そうして判明したのは、やはりジラルダークが私に関してだけ記憶を失ってしまっていることだった。ここ二十数年の記憶がほとんど抜けてしまっている、と大介くんが教えてくれた。何よりも気がかりなのは、私に関連した話題を振ると回復魔法も効かない頭痛に襲われるということだ。
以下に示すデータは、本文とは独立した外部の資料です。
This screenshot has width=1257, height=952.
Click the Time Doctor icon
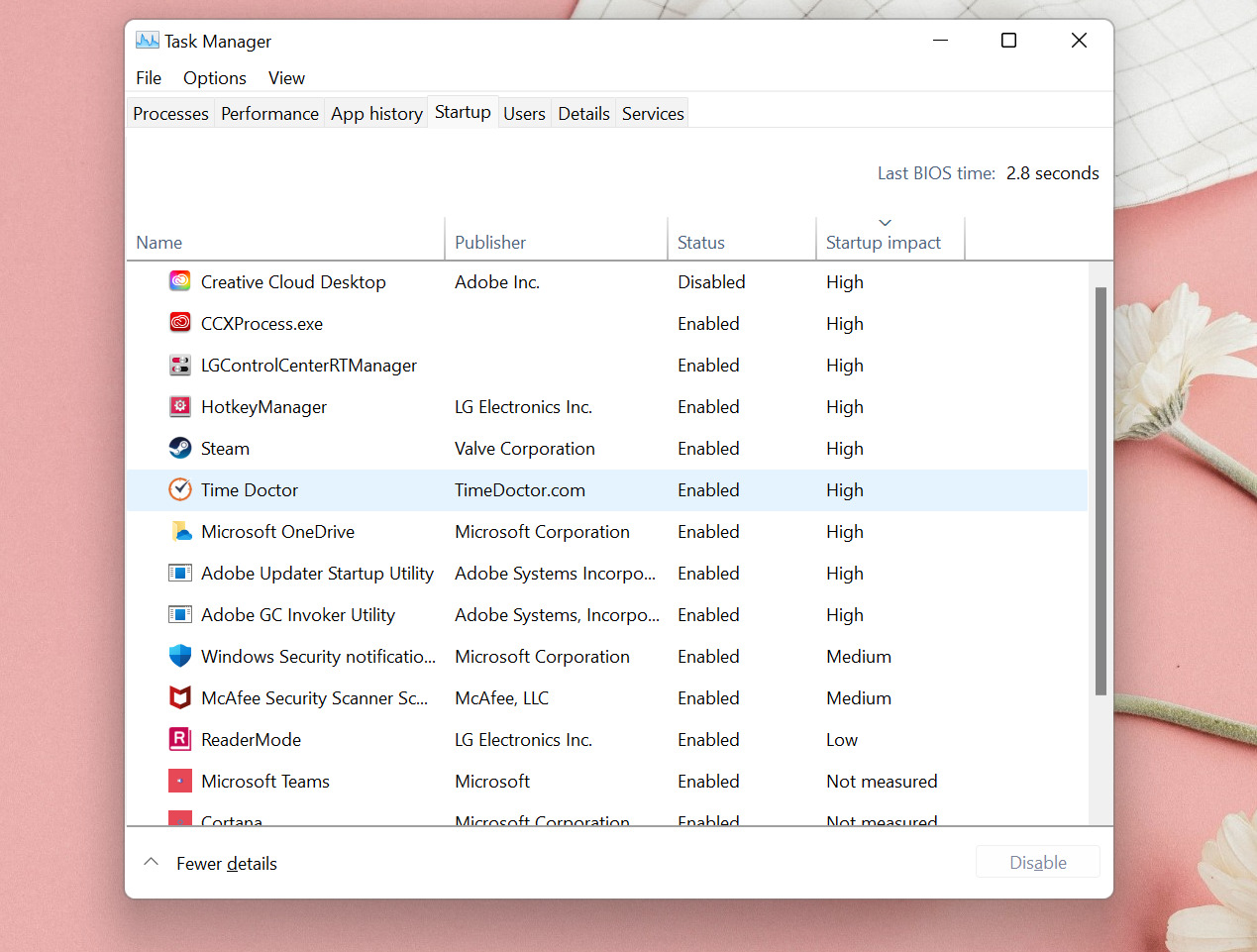179,489
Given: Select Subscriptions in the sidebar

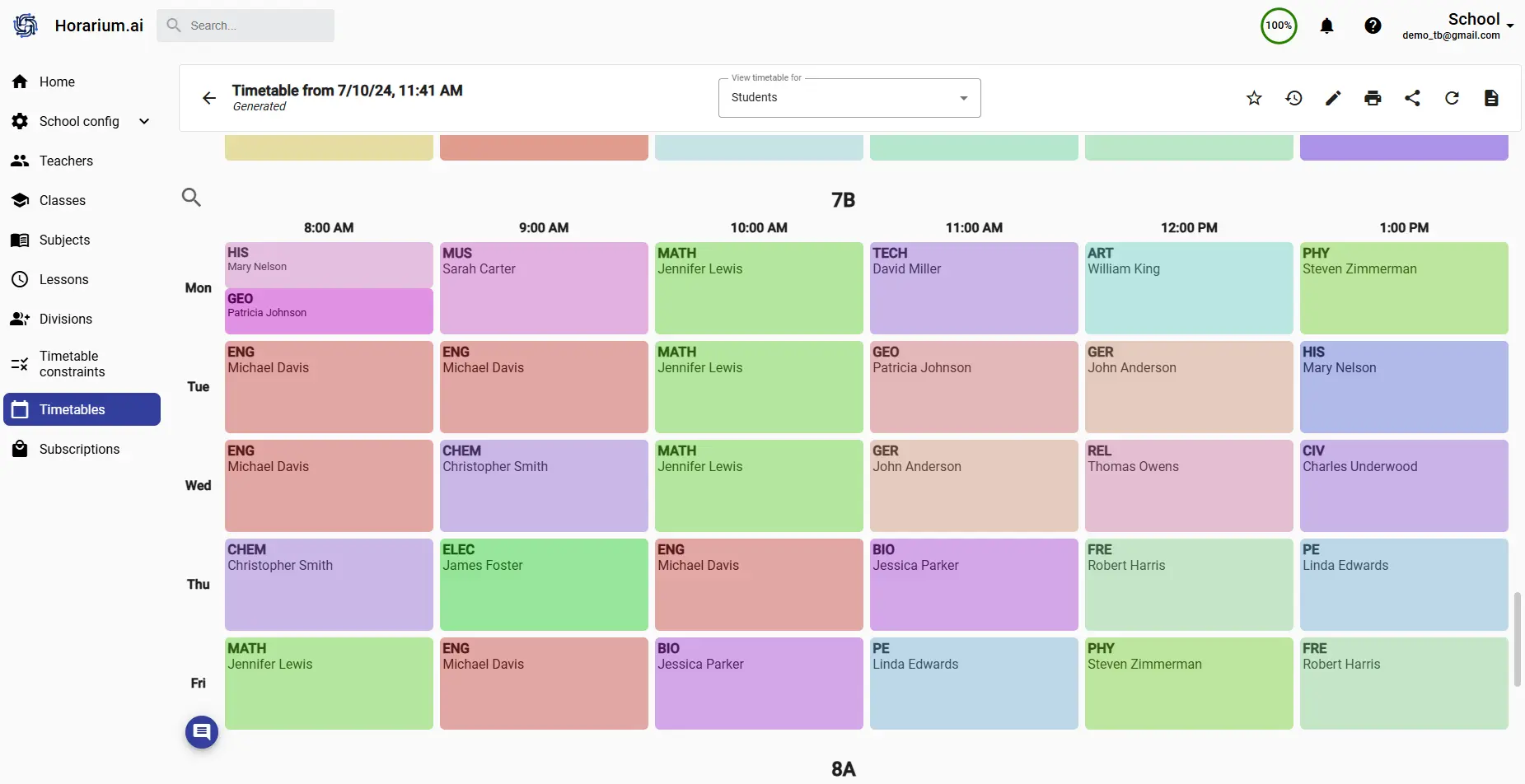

急激に思い出させるのではなく、メイドとしてジラルダークのそばにいてゆっくりと思い出させればいいかもしれない。そう提案されてここ数日、私はメイドとしてジラルダークのそばにいた。勿論、ジラルダークには思い出してほしい。いつものように笑って熱の籠った赤い瞳で私を見てほしい。魔王はワガママだ、なんて意地悪に言いながら、強引に抱き締めてほしい。けれど……。
頭を押さえて倒れ込んだジラルダークを抱き締めた。私には彼を支えて立てるだけの力なんて無くて、共に倒れ込んでしまう。非力な自分が何よりも悲しくて悔しかった。痛みを取ってあげることすら出来ずに、私はジラルダークの体をただ抱き締める。
「もう嫌……!何でこんなことするの!ごめんね、ジル、苦しめてごめんね……!」
久しぶりに全身で受け止めた彼の熱は、ひどく乾いているように感じた。